What happens in the brain when a person experiences the characteristic movement symptoms of Parkinson’s disease? Researchers around the world are seeking answers through various approaches. One of these builds on a treatment already established in clinical care: deep brain stimulation. In this therapy, stimulating electrodes are implanted in patients’ brains to alleviate symptoms using electrical impulses. The same electrodes also enable unique electrical measurements from areas otherwise inaccessible in humans. These data can help uncover the neural mechanisms of Parkinson’s disease and inspire new therapeutic strategies.

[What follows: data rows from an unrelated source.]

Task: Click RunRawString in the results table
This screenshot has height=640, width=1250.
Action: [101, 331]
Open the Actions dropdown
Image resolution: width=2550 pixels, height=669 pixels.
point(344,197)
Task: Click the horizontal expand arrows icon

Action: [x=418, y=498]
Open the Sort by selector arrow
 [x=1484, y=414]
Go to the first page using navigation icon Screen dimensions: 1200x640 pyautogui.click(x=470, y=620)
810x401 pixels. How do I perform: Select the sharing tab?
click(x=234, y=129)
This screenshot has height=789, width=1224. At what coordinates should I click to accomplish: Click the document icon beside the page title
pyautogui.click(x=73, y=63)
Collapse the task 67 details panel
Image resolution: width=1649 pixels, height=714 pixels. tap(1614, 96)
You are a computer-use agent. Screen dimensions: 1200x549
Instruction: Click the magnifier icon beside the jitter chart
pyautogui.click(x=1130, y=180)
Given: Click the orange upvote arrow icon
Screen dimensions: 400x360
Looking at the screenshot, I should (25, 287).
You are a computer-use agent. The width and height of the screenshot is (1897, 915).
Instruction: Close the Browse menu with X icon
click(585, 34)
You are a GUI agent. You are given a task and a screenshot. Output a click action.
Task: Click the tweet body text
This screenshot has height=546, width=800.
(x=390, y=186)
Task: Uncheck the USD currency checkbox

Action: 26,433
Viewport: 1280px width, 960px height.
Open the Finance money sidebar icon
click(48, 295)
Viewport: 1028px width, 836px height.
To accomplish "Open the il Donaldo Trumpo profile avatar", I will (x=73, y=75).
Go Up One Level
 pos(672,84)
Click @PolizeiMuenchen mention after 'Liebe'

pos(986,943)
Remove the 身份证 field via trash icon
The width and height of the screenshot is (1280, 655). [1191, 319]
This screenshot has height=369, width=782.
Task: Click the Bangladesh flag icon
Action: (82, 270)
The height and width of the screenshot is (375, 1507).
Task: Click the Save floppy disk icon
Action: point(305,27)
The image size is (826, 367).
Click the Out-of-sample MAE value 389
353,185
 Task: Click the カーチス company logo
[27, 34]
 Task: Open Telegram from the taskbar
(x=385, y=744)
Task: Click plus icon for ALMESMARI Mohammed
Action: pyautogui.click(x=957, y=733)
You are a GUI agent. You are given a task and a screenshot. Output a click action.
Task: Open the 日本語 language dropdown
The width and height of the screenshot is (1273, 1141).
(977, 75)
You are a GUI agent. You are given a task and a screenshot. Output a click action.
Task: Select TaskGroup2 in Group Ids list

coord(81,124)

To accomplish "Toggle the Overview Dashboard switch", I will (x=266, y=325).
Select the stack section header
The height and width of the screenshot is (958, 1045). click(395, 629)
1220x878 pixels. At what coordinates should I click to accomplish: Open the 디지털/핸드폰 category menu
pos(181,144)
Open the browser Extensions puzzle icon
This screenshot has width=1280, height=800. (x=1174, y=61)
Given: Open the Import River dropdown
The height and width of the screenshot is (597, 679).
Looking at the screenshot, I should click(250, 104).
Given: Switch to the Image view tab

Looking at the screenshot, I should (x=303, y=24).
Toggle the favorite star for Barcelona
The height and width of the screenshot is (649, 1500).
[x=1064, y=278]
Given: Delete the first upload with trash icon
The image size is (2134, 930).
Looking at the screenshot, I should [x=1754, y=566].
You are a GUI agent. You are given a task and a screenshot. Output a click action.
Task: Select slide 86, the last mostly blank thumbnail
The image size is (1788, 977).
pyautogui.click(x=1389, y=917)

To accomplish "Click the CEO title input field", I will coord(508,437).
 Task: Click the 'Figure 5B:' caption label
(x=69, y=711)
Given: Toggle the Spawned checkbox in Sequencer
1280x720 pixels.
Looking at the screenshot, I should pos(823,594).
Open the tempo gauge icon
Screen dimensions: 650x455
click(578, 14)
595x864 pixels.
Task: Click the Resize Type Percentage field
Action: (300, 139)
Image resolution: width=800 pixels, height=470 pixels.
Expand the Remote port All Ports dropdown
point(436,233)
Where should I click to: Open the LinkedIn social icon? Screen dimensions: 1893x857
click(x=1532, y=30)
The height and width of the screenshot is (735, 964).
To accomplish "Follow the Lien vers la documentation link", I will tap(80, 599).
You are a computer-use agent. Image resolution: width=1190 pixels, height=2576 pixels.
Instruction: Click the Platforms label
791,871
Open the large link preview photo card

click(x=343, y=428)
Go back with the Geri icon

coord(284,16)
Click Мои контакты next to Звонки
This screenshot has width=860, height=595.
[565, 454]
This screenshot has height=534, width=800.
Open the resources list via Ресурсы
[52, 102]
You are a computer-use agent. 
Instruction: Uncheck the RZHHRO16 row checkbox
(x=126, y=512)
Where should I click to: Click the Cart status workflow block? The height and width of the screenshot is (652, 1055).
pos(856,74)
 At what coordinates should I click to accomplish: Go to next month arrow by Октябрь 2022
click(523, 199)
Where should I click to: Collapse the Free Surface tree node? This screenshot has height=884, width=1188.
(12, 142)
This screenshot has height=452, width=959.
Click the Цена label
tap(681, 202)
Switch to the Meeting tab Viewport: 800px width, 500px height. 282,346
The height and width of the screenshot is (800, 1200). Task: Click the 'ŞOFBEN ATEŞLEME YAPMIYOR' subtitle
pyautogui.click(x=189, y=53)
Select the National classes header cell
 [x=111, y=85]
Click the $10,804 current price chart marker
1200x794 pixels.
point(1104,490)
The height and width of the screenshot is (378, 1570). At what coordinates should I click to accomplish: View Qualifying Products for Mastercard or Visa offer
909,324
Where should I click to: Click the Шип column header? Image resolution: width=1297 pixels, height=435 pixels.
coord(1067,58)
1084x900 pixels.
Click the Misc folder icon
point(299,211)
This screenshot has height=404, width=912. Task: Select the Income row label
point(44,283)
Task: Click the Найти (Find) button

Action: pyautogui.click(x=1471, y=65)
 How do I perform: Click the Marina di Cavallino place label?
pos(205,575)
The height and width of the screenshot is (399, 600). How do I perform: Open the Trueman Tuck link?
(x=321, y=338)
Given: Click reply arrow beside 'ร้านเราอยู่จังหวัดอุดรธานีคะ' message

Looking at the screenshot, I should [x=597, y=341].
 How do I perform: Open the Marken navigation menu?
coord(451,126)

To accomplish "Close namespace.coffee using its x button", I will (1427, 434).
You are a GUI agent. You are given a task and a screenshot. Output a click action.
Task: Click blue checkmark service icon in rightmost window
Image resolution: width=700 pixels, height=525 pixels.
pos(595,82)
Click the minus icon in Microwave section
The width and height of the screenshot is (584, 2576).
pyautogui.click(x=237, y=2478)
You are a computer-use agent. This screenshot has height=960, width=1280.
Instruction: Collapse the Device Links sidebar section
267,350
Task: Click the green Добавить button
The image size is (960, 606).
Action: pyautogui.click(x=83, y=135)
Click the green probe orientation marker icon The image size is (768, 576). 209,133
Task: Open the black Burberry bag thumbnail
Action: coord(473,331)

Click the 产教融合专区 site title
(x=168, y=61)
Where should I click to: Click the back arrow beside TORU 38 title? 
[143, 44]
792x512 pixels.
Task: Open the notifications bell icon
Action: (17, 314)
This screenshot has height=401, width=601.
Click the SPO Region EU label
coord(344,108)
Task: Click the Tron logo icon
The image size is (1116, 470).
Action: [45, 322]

In close collaboration with leading European deep brain stimulation centers—including Charité Berlin, Heinrich-Heine University Düsseldorf, University College London, and the University of Oxford—the Max Planck team has now taken an important step forward. For their study, now published in eBioMedicine, the researchers focused on so-called “beta waves,” which oscillate ca. 20 times per second and whose strength is thought to correlate with the severity of movement symptoms.

However, when reviewing the literature, the team encountered considerable heterogeneity in the results. “We wondered why earlier studies from different centers had produced such mixed results,” says Vadim Nikulin of the Max Planck Institute for Human Cognitive and Brain Sciences in Leipzig. “Did the patient groups differ, the recording equipment, or the analysis methods?”